Shuggie Bain will break your heart – and put the pieces back together again

Last night I went to Malmö City Library, to my first indoor cultural event since December 2019. And fittingly, wonderfully, it was Douglas Stuart, talking about Shuggie Bain. As I have written elsewhere, this book is astonishing, a tour de force of love and despair. Acclaimed by critics, loved by readers, translated into a slew of languages, and famously, the winner of the Booker Prize in 2020, despite the pandemic, despite the lockdowns and travel bans and struggle of the last 18 months.

What can I say, other than – read this astounding work of fiction. And then his second book when it is published next year. And then the next one.

Douglas Stuart was interviewed by a male Swedish journalist; the audience was almost totally made of up of women over fifty, a few with mobility walkers, and they knew Shuggie, and they loved him. When the journalist asked who had read the book – a question that astounded me, since why else would you go to reading? – almost every hand went up, and the ones that didn’t raise their hands might have been the ones who had the book in front of them, open and reading, before the event started. When Douglas Stuart was introduced, I started crying, the way I normally do at weddings. When he started speaking, I realised this was the first Scottish voice I had heard since the beginning of the pandemic that was not being mediated by a screen.

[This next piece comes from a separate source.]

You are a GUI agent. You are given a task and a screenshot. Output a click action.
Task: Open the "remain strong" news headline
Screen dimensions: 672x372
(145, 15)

At one point, the journalist commented on the “worn-out, middle-aged women” that Big Shug, Shuggie’s father, chases after, clearly not comprehending Shug’s desire or need. Douglas Stuart, otherwise modest, gentle, very funny, and fiercely intelligent, responded immediately by defending the “worn-out, middle-aged women”. I don’t know if the journalist noticed the fire in Douglas Stuart at that point, but I did, and I hope the largely Swedish-speaking audience did too.

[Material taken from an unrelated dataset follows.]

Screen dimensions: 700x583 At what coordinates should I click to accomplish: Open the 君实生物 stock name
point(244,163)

I was there with my husband, who like me, read the book in one fell swoop and was utterly drawn into the world created by Douglas Stuart. In fact, when reading how Eugene, the new boyfriend of Shuggie’s mother Agnes, gets her to drink again, my husband was so enraged, he threw the book down and came rushing to me, bristling with anger:

“How could Eugene do that? How could he be so bloody stupid!?”

And I had no answers, since Agnes was doomed by her addiction, and we could not save her, and we would have to bear that. And I thought how we cared so much about a fictional character because Shuggie Bain is an extraordinary novel, a kaleidoscope of fractured emotions, a magical piece of storytelling. And I thought of how we are damned by our birthplace and birth time, of how love and hate run through every heart, and of how you can never, in the end, really leave home. In lucid, beautiful and often hilarious language, Douglas Stuart conjures up a world that enables us to suspend our belief while allowing us to enter our own interior world.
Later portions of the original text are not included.